People are scared of brevity. It’s a limit: the amount of time we are allowed to walk on this Earth, kiss the people we love, watch the sunset. Everything centers around time. Length.

As a poet, I am scared of brevity. I am afraid that my poems will be lacking if they do not filtrate at least half the page. While I have written poems that are shorter, even upon completion, I felt as if they were missing complexity and depth in their truncated state.

This is not to say that I do not admire short poems; there is a tremendous amount of craft in poems that can create feeling and beauty in a smattering of lines. As poets we fall in love with individual lines in a poem before we profess our love for the entire poem. Yet, I still feel as if I must prove something in each poem- instill it with meaning- which often requires a substantial amount of space.
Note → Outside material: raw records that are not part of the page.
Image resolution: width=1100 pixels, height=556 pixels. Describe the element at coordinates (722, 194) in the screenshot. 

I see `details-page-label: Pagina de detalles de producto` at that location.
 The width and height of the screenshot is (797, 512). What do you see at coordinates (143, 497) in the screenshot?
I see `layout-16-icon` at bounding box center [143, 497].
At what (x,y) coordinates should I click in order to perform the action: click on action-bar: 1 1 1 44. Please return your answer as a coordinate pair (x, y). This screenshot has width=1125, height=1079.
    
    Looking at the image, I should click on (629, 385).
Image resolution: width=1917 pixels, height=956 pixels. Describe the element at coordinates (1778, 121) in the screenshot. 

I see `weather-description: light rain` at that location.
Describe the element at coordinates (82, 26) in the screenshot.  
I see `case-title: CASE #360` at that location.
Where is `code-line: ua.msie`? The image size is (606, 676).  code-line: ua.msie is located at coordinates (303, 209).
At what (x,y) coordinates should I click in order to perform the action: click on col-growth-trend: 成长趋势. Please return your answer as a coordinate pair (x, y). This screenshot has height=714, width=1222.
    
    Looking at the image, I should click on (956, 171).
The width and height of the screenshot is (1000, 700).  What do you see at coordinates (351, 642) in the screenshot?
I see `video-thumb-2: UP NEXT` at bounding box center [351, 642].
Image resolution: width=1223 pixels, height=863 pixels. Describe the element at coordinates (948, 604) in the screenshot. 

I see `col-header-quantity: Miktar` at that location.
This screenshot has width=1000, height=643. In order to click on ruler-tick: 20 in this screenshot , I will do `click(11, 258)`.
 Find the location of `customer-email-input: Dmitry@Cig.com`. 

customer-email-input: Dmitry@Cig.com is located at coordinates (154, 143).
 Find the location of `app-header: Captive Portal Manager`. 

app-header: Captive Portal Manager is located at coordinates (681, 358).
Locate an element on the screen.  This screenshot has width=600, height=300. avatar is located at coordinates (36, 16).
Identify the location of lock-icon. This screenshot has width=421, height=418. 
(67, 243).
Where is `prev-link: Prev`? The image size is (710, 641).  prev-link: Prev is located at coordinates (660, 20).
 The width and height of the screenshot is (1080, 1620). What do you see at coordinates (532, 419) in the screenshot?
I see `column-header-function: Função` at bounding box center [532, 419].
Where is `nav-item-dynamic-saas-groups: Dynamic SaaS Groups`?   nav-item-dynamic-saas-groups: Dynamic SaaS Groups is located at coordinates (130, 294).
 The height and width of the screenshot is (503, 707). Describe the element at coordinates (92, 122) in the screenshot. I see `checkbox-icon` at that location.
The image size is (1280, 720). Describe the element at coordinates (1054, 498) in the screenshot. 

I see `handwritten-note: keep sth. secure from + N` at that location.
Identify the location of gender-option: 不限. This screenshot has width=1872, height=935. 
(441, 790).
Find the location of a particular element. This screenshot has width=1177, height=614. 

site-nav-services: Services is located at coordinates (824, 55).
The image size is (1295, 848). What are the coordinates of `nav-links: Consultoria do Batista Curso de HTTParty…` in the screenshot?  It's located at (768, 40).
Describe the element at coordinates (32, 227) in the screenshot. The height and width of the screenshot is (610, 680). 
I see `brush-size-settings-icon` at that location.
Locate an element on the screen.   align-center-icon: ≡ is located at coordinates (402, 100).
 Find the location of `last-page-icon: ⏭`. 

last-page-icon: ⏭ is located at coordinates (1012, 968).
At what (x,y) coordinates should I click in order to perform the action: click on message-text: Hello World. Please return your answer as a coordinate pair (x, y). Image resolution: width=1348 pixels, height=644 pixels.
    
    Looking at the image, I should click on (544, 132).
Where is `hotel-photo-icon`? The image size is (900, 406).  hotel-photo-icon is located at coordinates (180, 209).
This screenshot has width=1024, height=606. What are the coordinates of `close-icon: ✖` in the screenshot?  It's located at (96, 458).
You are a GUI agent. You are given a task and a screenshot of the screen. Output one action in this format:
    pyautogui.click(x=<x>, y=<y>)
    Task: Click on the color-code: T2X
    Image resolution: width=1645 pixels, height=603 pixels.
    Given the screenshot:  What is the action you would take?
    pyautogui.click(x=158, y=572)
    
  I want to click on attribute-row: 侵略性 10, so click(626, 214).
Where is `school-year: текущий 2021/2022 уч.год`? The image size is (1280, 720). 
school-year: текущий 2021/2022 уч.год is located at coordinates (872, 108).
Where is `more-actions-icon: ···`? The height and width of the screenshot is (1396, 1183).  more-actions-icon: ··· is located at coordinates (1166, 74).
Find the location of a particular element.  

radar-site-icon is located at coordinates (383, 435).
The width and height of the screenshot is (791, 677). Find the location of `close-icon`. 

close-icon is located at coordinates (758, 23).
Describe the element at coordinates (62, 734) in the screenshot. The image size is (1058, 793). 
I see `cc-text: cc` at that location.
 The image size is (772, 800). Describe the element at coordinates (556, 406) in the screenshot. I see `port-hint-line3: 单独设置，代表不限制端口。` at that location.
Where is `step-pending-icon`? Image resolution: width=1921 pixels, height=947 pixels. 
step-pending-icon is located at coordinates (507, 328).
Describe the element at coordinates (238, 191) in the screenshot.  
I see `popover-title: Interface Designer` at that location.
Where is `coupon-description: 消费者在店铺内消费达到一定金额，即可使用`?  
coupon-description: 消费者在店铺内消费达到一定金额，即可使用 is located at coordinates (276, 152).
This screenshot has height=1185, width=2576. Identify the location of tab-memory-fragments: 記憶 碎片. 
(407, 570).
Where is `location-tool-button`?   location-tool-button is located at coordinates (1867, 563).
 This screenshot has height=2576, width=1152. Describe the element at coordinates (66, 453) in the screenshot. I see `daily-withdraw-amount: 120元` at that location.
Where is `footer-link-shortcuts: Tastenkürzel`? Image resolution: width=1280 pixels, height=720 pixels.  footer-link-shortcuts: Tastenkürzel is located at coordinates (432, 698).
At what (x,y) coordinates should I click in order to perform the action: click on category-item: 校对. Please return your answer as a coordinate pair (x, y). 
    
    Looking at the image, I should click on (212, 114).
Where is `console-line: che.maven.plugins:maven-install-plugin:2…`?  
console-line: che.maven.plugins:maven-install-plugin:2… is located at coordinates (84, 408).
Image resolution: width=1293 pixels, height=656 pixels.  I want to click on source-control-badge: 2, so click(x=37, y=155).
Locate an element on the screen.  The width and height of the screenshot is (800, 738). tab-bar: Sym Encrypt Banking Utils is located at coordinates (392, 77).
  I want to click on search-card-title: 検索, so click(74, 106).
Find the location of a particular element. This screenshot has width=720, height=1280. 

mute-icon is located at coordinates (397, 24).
I find it difficult to forge a poem out of a few lines, a few words, though I know it is entirely possible. Look at haikus. People have been writing three-line poems for centuries. Haikus do not seem to be lacking; however, I am still unable to pinpoint what my personal poems seem to be missing when they are condensed.

Does anyone have other thoughts on short poems? Any experience writing short poems?

One Reply to “Brevity”

  1. Rachel,

    I think compression can be useful. Often, self-imposed length constraints force one to distill a poem into its most essential form — force one to find clarity.

    For me, this is useful when I attempt to unravel long strings of complicated thought. After cutting, the thematic elements I’ve prioritized subconsciously become evident. From there, I can begin to rework and refocus the original draft.

    Having said this, I encourage you to approach poetry as a case study in necessity — length is no exception. Give the poem what it calls for.

    Yes, some poets are minimalists — specialize in brevity — but you don’t have to be one of them.